Mortimer Adler, one of the chief editors of Encyclopedia Brittanica, calls it the "great conversation." He collected close to a hundred of the best works of classical literature, from Plato to Shakespeare to Freud, in to a large set of books he calls "The Great Books of the Western World." Each of the books was chosen because it makes a major advance in human thinking; each book is a classic in its field. But books are only part of the story... and not always the right way to preserve or transmit an idea.

Theatre, Dance, Opera, and Symphony (I didn't chose these categories... they came from a comment in the Salt Lake Tribune), and in fact each of the fine and visual arts, embodies both a means of communicating ideas and a means of preserving ideas. Performance actually came before the written media, and it is likely the oldest means of transmitting and preserving ideas. All of these prompt us to use our brains differently than we might otherwise. And by stimulating our brains differently, prompt us to look at our worlds differently; they encourage us to create new ideas.

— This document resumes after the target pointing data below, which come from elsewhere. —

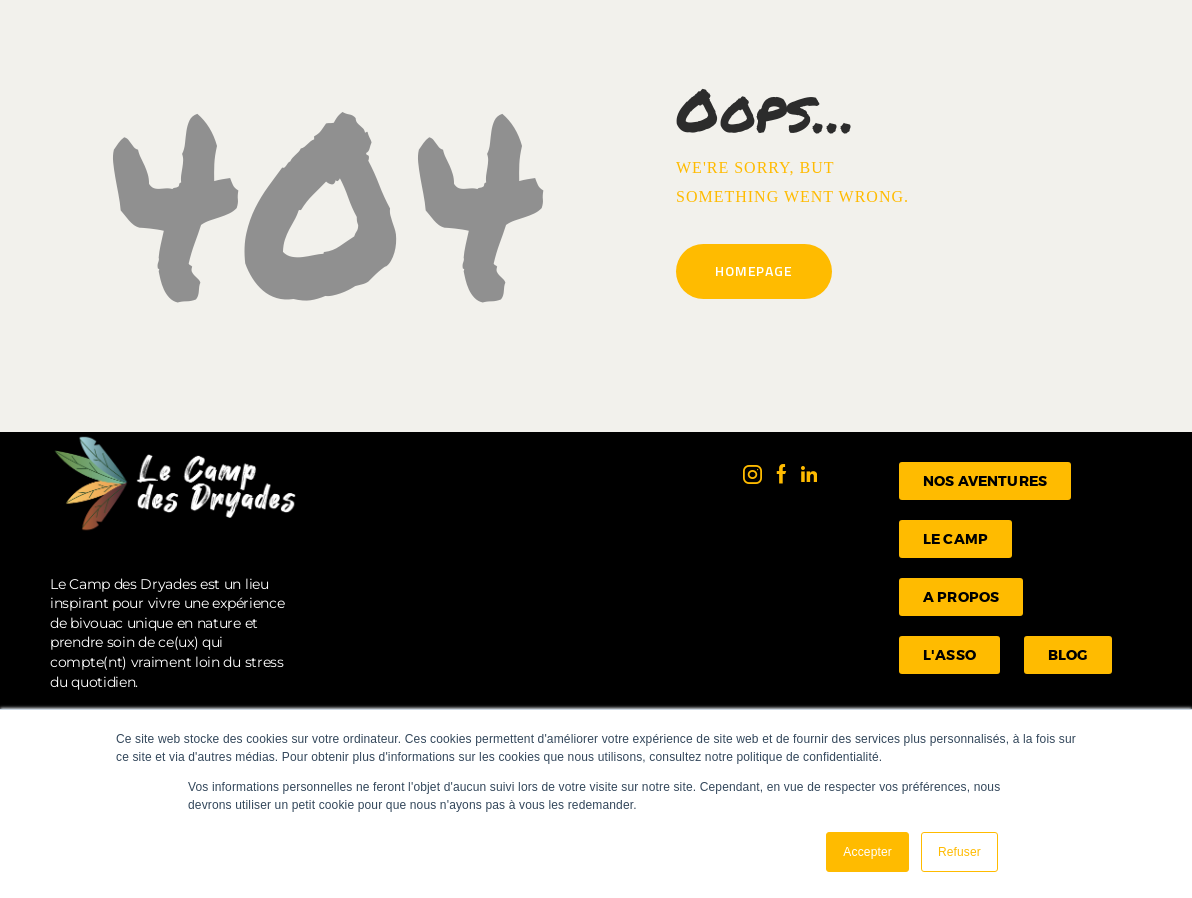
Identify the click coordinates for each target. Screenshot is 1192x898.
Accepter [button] (867, 852)
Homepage (753, 270)
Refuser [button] (959, 852)
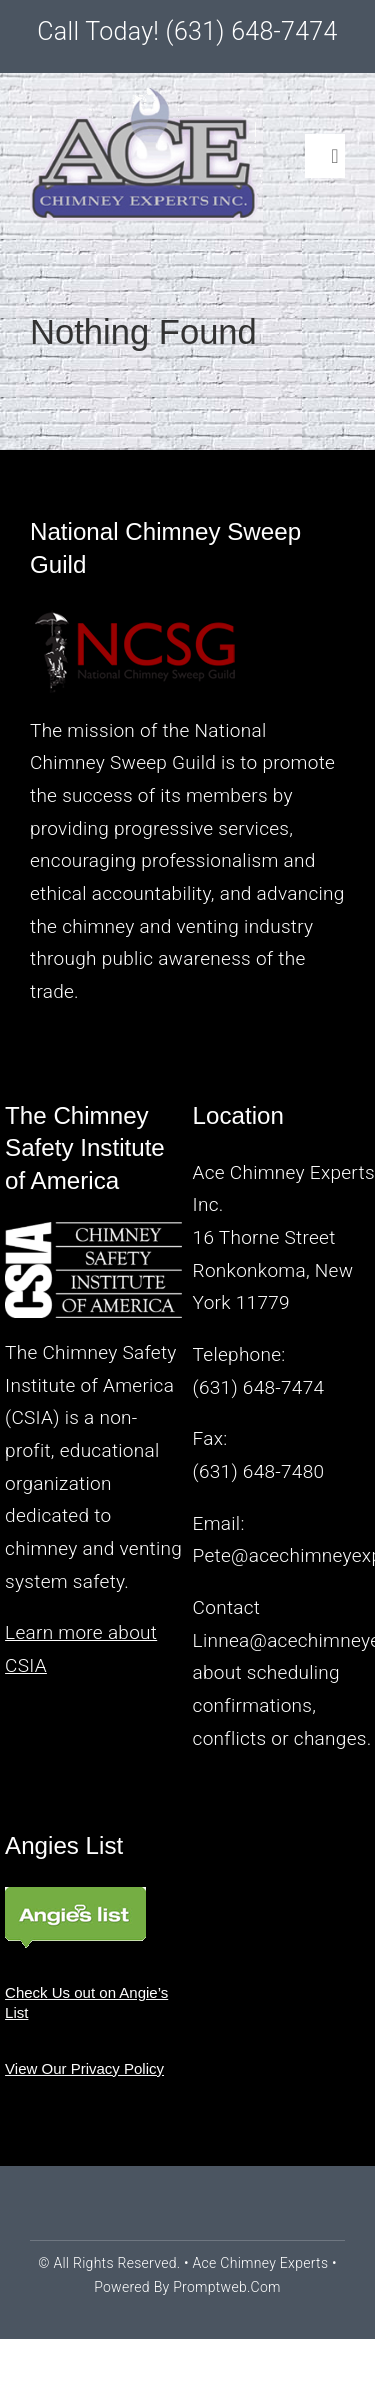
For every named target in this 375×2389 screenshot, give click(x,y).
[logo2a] (146, 97)
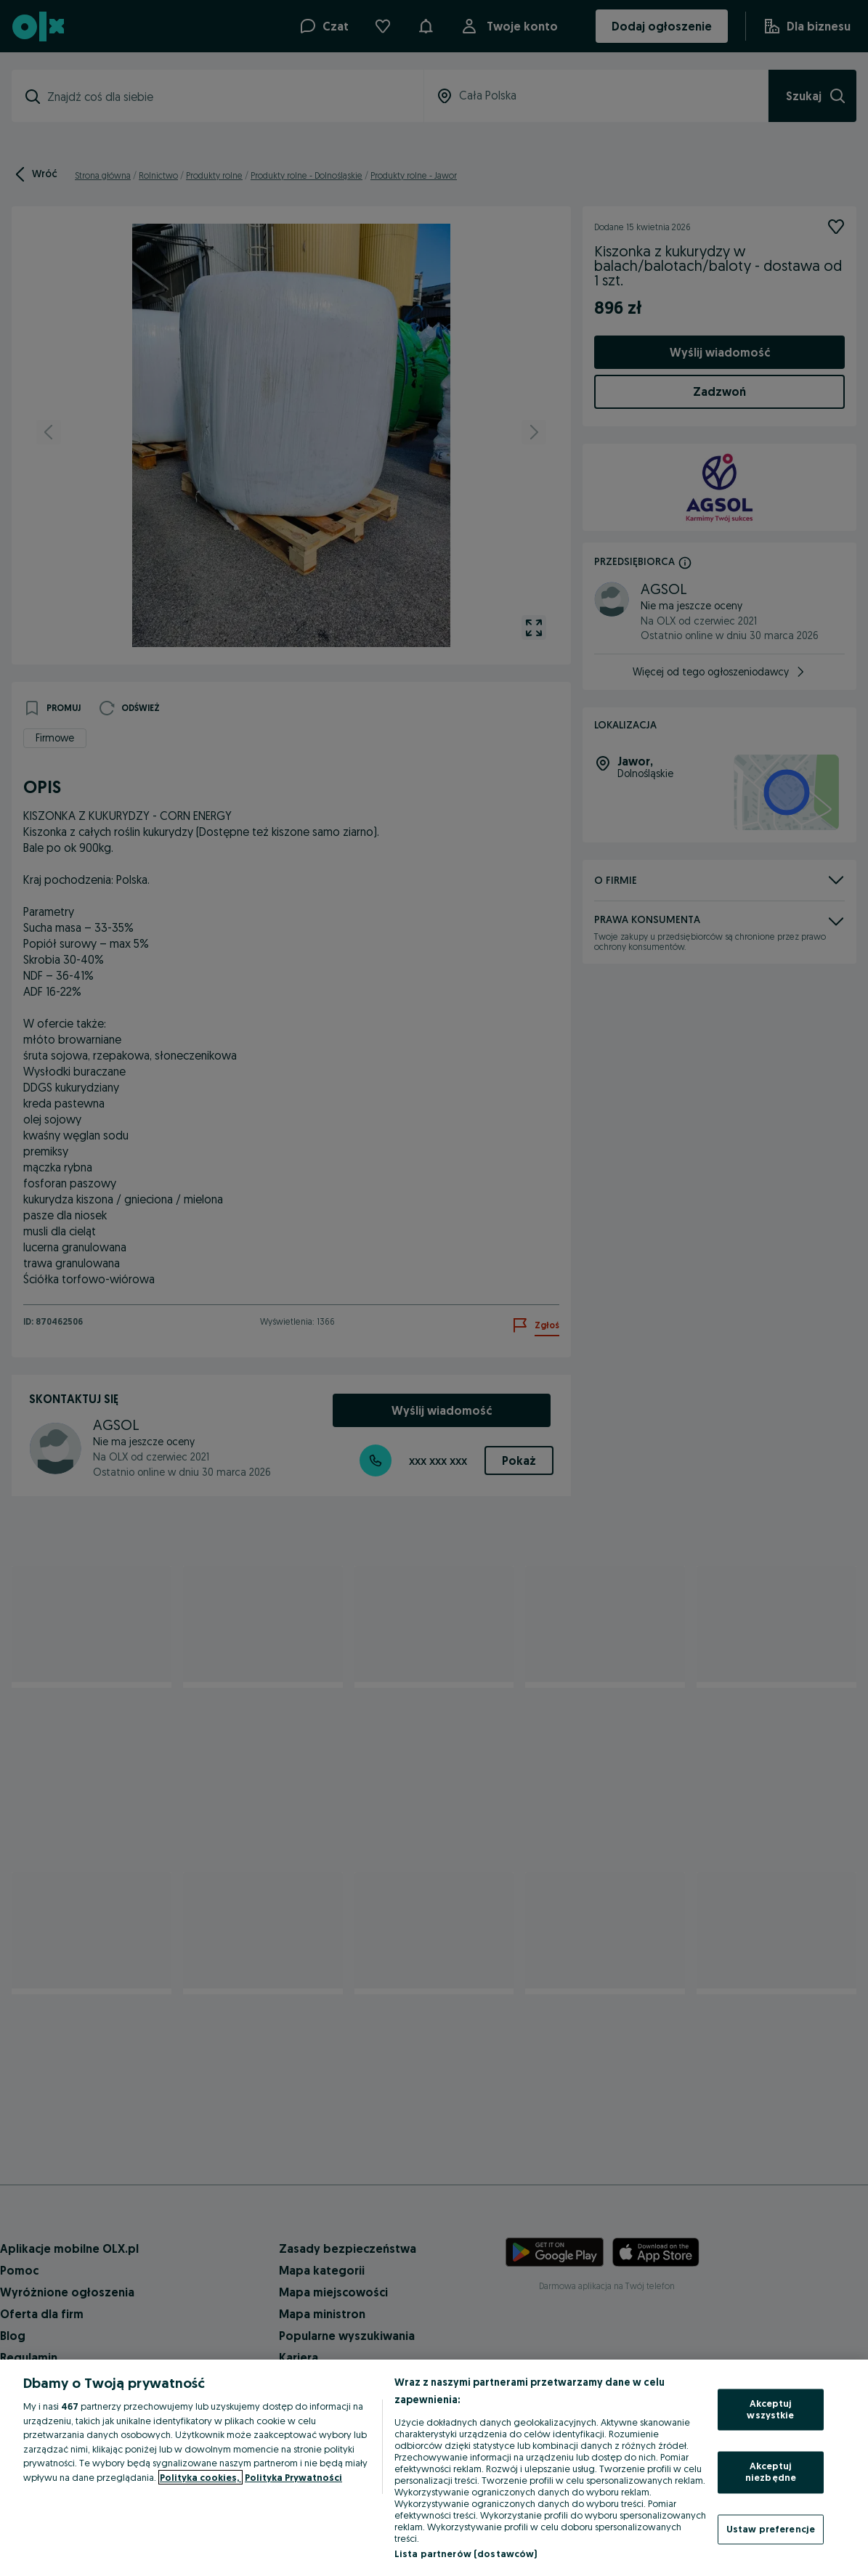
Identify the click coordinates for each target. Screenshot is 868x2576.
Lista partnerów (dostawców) (466, 2553)
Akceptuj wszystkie (770, 2409)
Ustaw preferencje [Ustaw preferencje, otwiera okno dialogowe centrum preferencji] (770, 2529)
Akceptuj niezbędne (770, 2472)
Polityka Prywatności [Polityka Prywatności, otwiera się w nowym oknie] (293, 2477)
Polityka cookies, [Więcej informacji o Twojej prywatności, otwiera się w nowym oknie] (200, 2477)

So, to summarize, the performing arts are a means of preserving and communicating classic ideas that are part of the Great Conversation, and stimulating new ideas that will advance that conversation. They are worth the support of governments and the donations from wealthy foundations because they not only improve the human condition, but because they preserve and advance the mechanism that makes all other improvement to the human condition possible. They are not just a part of what humans do, they are what makes us human.